Marc Morano, editor of CFACT’s Climate Depot website, was recently quoted in a National Journal article on Senator James Inhofe, the most vocal critic of global warming science and policy in the U.S. Senate.

The following is an excerpt from the original article at National Journal:

If Republicans control the Senate [after the 2012 elections], Inhofe will be more than chairman like he was under then-President George W. Bush from 2003 to 2006. He’ll be the leading voice in a chamber where the political consensus on climate change has splintered within the Republican Party. And in the absence of comprehensive climate legislation, EPA is going full-speed ahead on rules controlling greenhouse gases—not to mention a slew of other major air pollution standards.

How Inhofe can leverage his influence will depend on the outcome of the White House race. If President Obama wins, Inhofe could fill a role akin to House Energy and Commerce Chairman Fred Upton, R-Mich., who has rallied the tea-party base by holding hearings blasting EPA regulations and shepherding legislation curtailing the agency’s authority over greenhouse gas emissions.

Obama would be forced to pay attention to Inhofe, a lawmaker many of the president’s environmental supporters dismiss as a climate denier and outlier ignoring the science behind one of the most pressing issues facing not just the country, but the entire world.

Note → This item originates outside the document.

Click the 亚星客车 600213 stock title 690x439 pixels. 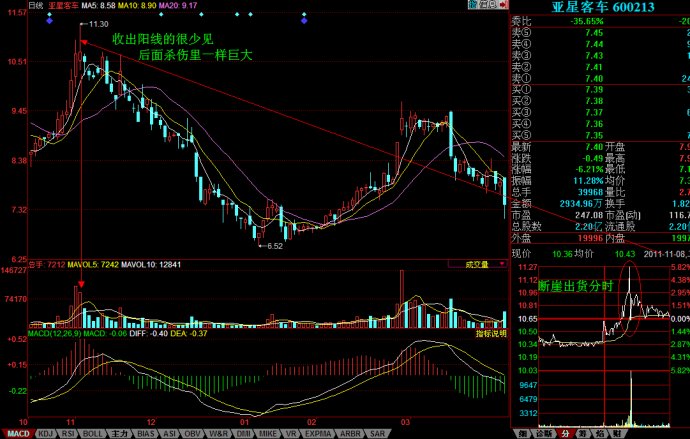pos(600,7)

“If Obama wins reelection and the GOP gains the Senate, Inhofe would provide a massive headache for President Obama’s energy and climate policy,” said Marc Morano, who served as Inhofe’s communications director from 2006 to 2009 when he was both chairman and ranking member. Morano now runs the website for the conservative Committee for a Constructive Tomorrow. The website seeks to debunk the science behind climate change.

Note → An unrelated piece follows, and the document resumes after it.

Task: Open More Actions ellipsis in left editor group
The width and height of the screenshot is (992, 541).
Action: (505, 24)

The landscape could be trickier for Inhofe if Obama loses. If a Republican becomes president who is to Inhofe’s left on these issues, the Oklahoman could find himself with his hands tied, which would be similar to what happened when he was chairman while George W. Bush was in the White House, Morano said.

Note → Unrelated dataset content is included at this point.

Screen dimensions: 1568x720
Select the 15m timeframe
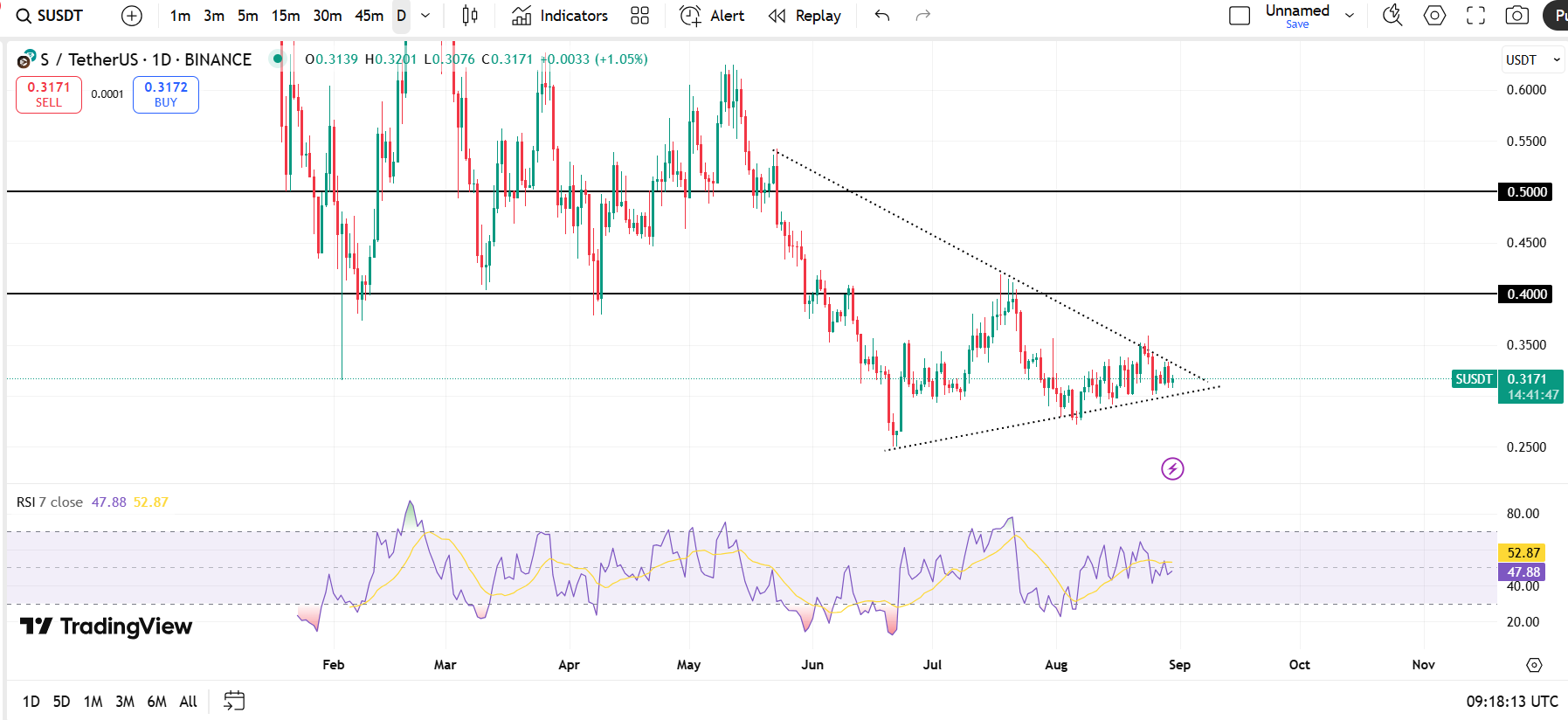coord(286,16)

“Inhofe will be more powerful and more high-profile if Obama wins,” Morano said. “The danger when weak Republicans win is that a lot more can get done because you don’t have partisanship opposing it. Republicans who would otherwise oppose anything Obama does on climate and EPA regulations may actually support it when a Republican does it because they’re supporting their party.”

Morano considers the GOP’s frontrunner, former Massachusetts Gov. Mitt Romney, weak on these issues, like he said Bush was. “If you’re opposed to climate regulations, you’re almost better off with a Democratic president because Republicans weak on this issue may actually support things,” he said.